When Vicki didn’t return home that night following the modeling show, her mother Lynette Clements got worried immediately. Vicki was very reliable.
She worked at King Soopers and had a 3-year-old boy that she loved dearly. Her life revolved around caring for her son.
Clements called Vicki’s estranged husband, Paul Carpenter, then 26, and told him that Vicki hadn’t returned home from a modeling show.
Paul Carpenter began driving around the neighborhood near the nightclub where the modeling show had been and spotted Vicki’s red car in the Lodge Apartments parking lot.
He made the discovery within hours after Vicki went missing.

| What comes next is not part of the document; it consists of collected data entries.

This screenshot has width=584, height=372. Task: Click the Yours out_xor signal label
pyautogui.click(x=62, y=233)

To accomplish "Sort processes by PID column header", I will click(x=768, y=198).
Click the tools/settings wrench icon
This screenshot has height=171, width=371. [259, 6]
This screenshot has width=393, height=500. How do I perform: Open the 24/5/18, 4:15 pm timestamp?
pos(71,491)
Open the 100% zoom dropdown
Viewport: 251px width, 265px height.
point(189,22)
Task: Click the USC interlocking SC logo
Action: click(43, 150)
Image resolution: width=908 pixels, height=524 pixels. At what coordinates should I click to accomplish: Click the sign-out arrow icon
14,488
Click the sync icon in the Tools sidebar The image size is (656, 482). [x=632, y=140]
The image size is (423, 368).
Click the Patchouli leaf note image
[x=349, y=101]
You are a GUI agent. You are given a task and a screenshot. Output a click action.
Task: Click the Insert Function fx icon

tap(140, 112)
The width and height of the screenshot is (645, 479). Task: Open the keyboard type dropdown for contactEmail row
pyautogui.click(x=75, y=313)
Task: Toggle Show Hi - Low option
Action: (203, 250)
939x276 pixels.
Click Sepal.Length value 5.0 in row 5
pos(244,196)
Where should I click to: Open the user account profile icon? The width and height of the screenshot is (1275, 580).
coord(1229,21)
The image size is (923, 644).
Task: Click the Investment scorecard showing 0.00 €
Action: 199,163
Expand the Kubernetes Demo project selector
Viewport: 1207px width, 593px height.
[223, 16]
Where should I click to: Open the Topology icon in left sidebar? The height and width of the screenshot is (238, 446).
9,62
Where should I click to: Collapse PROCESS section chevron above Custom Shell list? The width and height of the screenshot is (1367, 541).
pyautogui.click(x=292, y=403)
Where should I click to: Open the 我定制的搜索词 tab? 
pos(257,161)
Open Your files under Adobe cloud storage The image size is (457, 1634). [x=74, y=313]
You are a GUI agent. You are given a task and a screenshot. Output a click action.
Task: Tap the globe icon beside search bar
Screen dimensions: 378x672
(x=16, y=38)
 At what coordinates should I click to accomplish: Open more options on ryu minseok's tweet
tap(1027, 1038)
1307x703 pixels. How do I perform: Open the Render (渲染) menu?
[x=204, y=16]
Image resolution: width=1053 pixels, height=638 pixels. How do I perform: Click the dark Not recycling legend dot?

One thing he noticed right away was that the car had a flat tire.
Isaacson said the tire appeared to have been cut with a knife instead of being disabled by glass or road debris.
As is customary, Paul Carpenter became a “person of interest” in his wife’s disappearance, Isaacson said. But he no longer is likely person of interest, he said.
“We’re looking elsewhere,” Isaacson said. “We believe (the killer) is a predator because he stalked her.”